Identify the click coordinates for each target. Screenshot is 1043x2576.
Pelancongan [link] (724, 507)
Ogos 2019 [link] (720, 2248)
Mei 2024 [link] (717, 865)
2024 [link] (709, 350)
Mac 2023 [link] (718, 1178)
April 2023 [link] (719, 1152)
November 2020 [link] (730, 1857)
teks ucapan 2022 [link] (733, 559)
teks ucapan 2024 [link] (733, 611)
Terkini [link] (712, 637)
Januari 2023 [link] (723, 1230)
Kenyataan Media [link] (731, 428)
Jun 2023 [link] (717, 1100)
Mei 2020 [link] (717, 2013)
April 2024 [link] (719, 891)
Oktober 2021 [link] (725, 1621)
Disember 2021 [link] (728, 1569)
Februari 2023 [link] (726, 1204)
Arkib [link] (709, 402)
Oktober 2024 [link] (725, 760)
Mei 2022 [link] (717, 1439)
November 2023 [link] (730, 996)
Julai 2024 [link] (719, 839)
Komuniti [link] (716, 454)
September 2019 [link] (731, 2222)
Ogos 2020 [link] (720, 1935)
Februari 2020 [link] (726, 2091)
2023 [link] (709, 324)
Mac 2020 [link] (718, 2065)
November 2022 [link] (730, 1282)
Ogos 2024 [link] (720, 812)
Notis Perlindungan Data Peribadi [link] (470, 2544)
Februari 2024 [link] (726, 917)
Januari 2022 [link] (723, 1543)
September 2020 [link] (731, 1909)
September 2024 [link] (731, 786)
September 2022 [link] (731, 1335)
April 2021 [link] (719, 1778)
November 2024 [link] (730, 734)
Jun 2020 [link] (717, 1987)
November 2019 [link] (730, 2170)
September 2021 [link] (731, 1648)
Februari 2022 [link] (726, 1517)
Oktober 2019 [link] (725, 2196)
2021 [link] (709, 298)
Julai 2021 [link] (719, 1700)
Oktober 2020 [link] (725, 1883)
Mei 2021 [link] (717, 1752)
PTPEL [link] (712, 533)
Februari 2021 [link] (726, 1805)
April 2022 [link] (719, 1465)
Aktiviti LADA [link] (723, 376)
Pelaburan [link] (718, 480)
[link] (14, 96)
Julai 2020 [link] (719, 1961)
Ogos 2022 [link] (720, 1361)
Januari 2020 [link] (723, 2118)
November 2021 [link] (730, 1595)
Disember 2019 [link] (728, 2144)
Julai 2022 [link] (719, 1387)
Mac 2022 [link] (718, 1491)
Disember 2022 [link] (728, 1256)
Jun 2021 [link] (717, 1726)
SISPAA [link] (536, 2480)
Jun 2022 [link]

• • • • • • •

* TASK REQUIREMENTS:
Where a line of the data holds "Oktober", show that line.

* COMPLETED TASK:
Oktober 2021 [link] (725, 1621)
Oktober 2024 [link] (725, 760)
Oktober 2019 [link] (725, 2196)
Oktober 2020 [link] (725, 1883)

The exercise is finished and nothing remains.